WASHINGTON (FinalCall.com) – Black African countries have made substantial economic progress during the past four years, thanks to expanded trade with the United States, according to bi-partisan leaders in Congress and much of the African diplomatic corps.
‘It has been said that America matters to Africa, but what we have been doing for the last several years is making the point that Africa matters to America.’
Congressional Black Caucus member (D-La.)
The increased trade, which came about as a result of the African Growth and Opportunity Act (AGOA)–enacted in 2000–allowed sub-Saharan countries to export most of their products to the U.S. duty free. But unless Congress acts quickly and passes the AGOA Acceleration Act of 2004, the measure will expire in September, according to Republican and Democratic leaders.
“Expanded trade through AGOA has done more to improve fundamental economic conditions within Africa than aid,” Rep. Bill Thomas (R-Calif.), Chair of the House Ways and Means Committee, said in a statement to reporters at the Capitol on April 1. Many jobs have been created, allowing many poor Africans to support themselves and their families for the first time.
Economic development in Africa has also meant that many of the 37 eligible countries have made progress in other important areas as well, including the rule of law, worker and human rights, and child labor laws.
“This is a symbol of what can be done when we have not only a commercial commitment, but we have a humane commitment,” Rep. Charles Rangel (D-N.Y.), Ranking Democrat on the Committee and principal author of the original AGOA, told reporters.

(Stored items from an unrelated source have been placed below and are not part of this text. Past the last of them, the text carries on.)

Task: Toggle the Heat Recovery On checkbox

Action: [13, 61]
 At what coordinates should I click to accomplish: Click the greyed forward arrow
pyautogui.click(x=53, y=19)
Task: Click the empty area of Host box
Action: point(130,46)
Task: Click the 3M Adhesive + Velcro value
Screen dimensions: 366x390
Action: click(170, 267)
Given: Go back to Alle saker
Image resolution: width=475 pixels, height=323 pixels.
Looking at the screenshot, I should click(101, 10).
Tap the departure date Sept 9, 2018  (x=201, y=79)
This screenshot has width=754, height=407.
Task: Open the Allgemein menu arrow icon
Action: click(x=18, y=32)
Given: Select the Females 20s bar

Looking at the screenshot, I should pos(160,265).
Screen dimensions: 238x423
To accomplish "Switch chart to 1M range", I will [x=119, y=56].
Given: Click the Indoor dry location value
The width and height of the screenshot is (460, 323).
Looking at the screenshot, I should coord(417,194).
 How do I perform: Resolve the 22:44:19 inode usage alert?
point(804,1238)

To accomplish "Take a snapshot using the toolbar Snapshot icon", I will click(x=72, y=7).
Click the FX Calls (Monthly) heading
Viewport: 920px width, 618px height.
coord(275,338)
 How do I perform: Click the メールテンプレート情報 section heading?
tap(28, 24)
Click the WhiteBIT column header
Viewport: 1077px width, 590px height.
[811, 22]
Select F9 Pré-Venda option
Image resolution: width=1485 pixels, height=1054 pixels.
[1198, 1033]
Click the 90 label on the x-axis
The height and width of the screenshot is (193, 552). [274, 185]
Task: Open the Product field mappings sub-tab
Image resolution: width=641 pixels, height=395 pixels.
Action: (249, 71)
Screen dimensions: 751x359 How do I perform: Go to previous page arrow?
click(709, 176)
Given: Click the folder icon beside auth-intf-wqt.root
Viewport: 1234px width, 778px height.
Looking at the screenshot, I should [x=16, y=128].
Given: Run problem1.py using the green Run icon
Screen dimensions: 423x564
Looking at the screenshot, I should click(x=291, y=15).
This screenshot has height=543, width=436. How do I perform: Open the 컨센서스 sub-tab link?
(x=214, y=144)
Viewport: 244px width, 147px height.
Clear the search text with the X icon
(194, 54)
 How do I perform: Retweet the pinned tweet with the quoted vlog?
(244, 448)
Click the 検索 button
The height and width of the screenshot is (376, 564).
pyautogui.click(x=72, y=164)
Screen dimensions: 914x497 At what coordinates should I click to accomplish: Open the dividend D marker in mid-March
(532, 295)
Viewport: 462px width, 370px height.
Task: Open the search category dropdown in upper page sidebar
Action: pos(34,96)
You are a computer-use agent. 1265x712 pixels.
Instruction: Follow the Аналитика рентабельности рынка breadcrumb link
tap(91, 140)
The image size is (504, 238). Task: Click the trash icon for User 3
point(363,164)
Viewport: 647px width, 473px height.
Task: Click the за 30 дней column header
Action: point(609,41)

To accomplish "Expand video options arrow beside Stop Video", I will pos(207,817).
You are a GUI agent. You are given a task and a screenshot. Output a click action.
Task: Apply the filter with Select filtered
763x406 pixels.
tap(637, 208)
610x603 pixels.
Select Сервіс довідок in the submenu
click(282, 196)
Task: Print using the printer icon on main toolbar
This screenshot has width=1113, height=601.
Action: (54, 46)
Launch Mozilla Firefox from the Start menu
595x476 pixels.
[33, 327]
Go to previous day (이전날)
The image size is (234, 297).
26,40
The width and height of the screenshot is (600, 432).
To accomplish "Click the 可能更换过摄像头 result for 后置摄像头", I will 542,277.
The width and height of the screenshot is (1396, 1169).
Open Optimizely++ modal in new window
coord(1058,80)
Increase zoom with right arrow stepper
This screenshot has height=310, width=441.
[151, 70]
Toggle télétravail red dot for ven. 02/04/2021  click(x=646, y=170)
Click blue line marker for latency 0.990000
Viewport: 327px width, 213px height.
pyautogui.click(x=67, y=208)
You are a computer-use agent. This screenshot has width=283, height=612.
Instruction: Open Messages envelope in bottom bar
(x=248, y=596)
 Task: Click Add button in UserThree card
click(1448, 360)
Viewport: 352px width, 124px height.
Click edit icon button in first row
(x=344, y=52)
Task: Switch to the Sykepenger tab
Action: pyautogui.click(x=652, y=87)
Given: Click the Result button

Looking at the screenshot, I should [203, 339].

Despite many deep ideological and legislative battles raging in Congress, leaders of both parties were able to agree on the importance of keeping the door open for more trade with Africa, Mr. Rangel pointed out.
“We recognize all of the health and economic problems that are faced by this continent, and then we recognize the greatness and what is expected of a country like the United States of America. For those reasons, we felt compelled not to allow our political differences to interfere in what we have felt is a moral commitment,” he continued.
As a result of AGOA, U.S. imports from African countries increased by 61.5 percent in 2001 over the previous two years. In 2002, African exports to the U.S. rose another 10 percent to $9 billion, and figures for last year indicate that exports increased another 50 percent above 2002.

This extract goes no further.